Sunday, 22 February 2015



Tuberous begonias are hard to beat for an exotic summer bedding plant, providing a wealth of large blooms in any weather in just about any colour except blue. They are perfect for bedding, tubs, window boxes, hanging baskets and as a house plant on a sunny window sill.
The flowers are usually double and can be frilled and some have a beautiful picotee edge.
Once you have grasped their basic cultural needs for growing and storage they will last for years. I purchased my tubers over twenty years ago and at the end of each season I have more than I started with as the tubers grow larger. Protect them from frost at all times as they are half hardy.
It is usual to use different varieties suitable for summer bedding (doubles, Non Stop, Frilled and Picotees), those with a trailing habit for baskets (pendulas.) You can pay up to £40 for one tuber of the best variety, whereas tubers for bedding are about £1 to £6 each. They may be expensive to start off with, but they last for years and slowly increase in size. As they grow bigger you can cut them up in late March to April as long as each portion has a good couple of strong young shoots.

Propagation and growing

Tubers can be split in April when emerging shoots are quite prominent. You need at least two shoots on each piece, but this is a very slow way to bulk up stock. Seed sowing is the best way to produce a lot of plants quickly. Sow in February on finely prepared seed compost. Do not cover the seeds as they need light to germinate, but to retain a moist atmosphere cover the seed tray with glass. Turn this over daily to remove condensation. They must always be moist, but never wet and need a constant temperature of 65 to 70 F. to germinate. When big enough to transplant you will need to make a forked stick to lift them out together with a very small dibber. Plant them in trays about 4cms apart and once they fill those, transplant them again into larger containers.
Dry tubers are started into growth by placing them close together, concave side up in shallow trays of compost in February. Cover them with compost but not too deep. They need a temperature of at least 65 F. Once the sprouts begin to grow replant them into larger boxes or pots. Keep them watered and fed. Harden off by mid May and they should be ready for planting at the end of May or early June. I plant out my begonias in beds at about a foot apart as they can grow into quite large plants. They are gross feeders in tubs, pots and baskets and need constant watering, but will reward you with a fantastic show of colour right up till the autumn.

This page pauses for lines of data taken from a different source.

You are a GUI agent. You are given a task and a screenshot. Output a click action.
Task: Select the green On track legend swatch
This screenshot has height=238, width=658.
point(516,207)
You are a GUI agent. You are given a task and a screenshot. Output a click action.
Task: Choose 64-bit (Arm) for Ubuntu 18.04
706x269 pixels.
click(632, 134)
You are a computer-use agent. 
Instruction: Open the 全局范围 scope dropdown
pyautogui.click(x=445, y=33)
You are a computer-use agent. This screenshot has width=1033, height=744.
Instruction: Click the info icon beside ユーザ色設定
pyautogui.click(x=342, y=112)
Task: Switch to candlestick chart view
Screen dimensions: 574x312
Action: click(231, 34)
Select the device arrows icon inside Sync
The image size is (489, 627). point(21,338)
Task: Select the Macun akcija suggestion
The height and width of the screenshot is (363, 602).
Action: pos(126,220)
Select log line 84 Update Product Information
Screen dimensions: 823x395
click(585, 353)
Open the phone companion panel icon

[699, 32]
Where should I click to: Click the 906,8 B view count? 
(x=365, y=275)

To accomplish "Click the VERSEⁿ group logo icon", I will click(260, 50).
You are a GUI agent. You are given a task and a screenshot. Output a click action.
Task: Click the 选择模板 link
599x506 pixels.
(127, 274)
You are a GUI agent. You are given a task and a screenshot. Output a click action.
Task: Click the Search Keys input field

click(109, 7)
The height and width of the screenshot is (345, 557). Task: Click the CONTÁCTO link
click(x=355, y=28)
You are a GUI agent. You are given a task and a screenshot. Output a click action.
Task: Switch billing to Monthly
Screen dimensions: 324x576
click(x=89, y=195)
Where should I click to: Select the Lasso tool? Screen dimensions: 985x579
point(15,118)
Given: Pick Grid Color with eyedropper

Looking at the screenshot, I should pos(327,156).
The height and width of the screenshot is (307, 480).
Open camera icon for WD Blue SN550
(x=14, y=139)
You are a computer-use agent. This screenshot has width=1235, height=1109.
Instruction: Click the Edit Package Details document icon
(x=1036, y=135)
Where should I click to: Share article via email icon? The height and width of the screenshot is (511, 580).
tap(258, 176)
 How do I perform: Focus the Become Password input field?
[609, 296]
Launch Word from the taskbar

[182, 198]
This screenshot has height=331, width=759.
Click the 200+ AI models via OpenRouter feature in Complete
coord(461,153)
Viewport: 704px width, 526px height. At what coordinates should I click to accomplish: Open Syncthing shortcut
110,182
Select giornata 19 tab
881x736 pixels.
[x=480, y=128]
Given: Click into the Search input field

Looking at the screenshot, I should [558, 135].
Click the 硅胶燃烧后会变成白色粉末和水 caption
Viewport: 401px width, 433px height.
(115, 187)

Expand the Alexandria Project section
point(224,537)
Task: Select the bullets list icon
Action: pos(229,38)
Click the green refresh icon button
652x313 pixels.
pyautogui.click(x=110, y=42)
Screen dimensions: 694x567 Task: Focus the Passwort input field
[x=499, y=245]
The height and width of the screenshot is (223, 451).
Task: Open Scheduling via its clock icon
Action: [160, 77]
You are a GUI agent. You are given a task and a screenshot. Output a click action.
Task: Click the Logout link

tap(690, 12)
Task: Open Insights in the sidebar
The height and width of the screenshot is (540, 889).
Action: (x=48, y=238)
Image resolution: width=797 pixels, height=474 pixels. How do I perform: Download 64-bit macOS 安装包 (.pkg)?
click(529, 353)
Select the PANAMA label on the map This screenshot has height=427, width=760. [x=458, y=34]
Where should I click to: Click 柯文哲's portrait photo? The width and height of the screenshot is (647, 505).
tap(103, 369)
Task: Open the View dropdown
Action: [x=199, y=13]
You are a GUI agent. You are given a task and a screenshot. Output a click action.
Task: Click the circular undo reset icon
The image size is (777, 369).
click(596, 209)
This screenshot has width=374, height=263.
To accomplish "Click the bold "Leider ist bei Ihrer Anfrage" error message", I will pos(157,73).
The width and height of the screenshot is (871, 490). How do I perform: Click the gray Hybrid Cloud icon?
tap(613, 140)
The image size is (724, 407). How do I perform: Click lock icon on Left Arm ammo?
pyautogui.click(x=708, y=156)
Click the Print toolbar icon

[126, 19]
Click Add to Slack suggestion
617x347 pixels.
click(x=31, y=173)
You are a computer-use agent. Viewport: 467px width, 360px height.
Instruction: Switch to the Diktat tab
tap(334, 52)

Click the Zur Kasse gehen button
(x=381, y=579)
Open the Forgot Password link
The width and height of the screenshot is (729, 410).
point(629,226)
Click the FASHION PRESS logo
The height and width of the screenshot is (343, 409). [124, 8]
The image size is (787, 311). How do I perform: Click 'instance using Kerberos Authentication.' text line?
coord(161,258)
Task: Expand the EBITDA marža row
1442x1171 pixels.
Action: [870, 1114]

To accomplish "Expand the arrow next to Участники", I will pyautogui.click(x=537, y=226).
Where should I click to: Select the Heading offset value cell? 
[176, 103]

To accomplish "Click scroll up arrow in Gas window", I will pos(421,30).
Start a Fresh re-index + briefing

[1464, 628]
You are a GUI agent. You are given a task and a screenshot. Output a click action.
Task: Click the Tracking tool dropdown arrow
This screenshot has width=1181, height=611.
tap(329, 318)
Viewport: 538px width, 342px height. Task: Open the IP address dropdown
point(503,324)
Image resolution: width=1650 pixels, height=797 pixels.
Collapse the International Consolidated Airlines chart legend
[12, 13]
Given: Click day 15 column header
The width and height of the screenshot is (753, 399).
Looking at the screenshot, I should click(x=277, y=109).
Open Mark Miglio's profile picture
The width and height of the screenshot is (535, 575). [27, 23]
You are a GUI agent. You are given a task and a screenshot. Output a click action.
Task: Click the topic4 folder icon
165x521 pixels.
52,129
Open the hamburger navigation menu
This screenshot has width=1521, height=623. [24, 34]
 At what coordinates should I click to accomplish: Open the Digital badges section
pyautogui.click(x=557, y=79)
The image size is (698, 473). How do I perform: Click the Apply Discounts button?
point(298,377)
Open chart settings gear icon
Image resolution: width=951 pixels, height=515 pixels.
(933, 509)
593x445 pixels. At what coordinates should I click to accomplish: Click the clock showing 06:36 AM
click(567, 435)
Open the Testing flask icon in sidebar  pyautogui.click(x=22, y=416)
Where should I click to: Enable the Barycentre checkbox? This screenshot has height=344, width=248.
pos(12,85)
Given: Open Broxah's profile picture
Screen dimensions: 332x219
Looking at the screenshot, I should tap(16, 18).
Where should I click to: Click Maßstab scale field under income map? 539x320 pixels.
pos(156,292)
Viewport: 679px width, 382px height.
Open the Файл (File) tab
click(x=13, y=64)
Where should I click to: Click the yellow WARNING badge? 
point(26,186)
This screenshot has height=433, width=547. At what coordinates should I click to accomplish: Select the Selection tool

At the end of the flowering season, about mid October, cut back the plants to about three or four inches and lift them carefully. Knock off any loose soil and store them in an airy dry cool but frost proof place. Let the soil around the tubers dry out and fall off. Store them in boxes concave side up covering them with the dried out soil or old potting compost. Make sure it is dry.

Wee jobs to do this week
Cut hedges and any ornamentally shaped shrubs. Always start at the bottom, work up the sides and leave the top till last.

Check for leeks on garden shed roofs and repair with new felt or use bitumastic on small holes or tears. Replace any broken glass from shed windows, cold frames and glasshouses.
Areas on the vegetable patch allocated for brassicas, and dug over a few months ago can now be limed to reduce the soil acidity. This helps to minimise the incidence of clubroot disease.
Check for scale insect infestation on rhododendrons and evergreen azaleas as they can become quite a serious pest causing loss of foliage and allowing the fungus sooty mould to develop. They can be controlled with several sprays of Provado or Resolva. However best time to spray is in summer when the young scale nymphs are hatching.